No way, says bullpen-mate Heath Bell.
“That’s just a media thing,” Bell said Sunday, when asked about his teammate. “I really think that’s just something the media says.
“Everyone that I know who signs a contract, doesn’t try to do anything more the next year.”
In the discussion, Bell was clear — money wasn’t to blame for Hernandez’s forgettable season.
“Let me put it this way,” he went on, “when you don’t have a contract, if you don’t do well, they’re going to get rid of you. So you’re going to bust your butt. Now that you have a contract, if you’re busting your butt to live up to the contract, it’s the same thing as busting your butt when you’re trying to get a contract. It’s just different wording.”
“So I believe that’s just a media thing.”
Bell, who signed a three-year, $27 million contract with the Miami Marlin before the 2012 season, knows what it’s like to hear that money is the root cause of a performance problem.

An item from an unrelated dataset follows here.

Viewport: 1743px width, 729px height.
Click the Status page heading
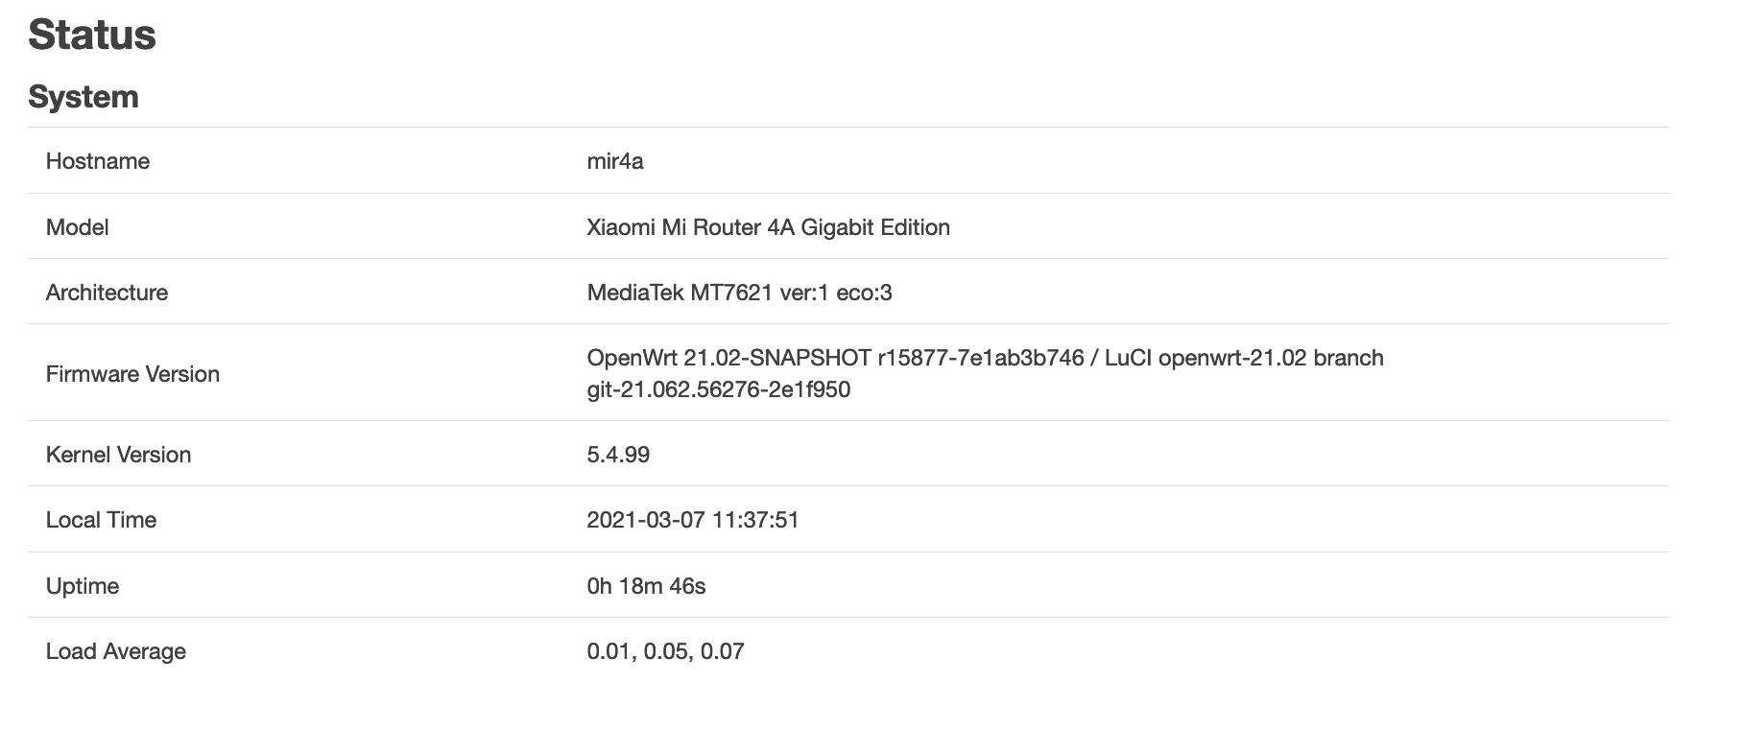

Despite tallying 134 saves and a 3.06 ERA over his first eight seasons in the major leagues, Bell struggled profoundly in his first season after signing that gargantuan contract, blowing eight of his 27 save opportunities, while compiling a 5.09 ERA in 73 appearances for the Marlins.
“A lot of people said that about me last year,” he explained.
“But I had a lot of off-the-field issues last year that I wasn’t going to talk about.”
Bell said he thought the same was true for Hernandez’s 2013 struggles.
“You’ve got to have confidence in yourself, which I think David started lacking, started questioning,” he said.
“He’ll go down to Triple-A, build that and he’ll come back here and be better than he ever was.”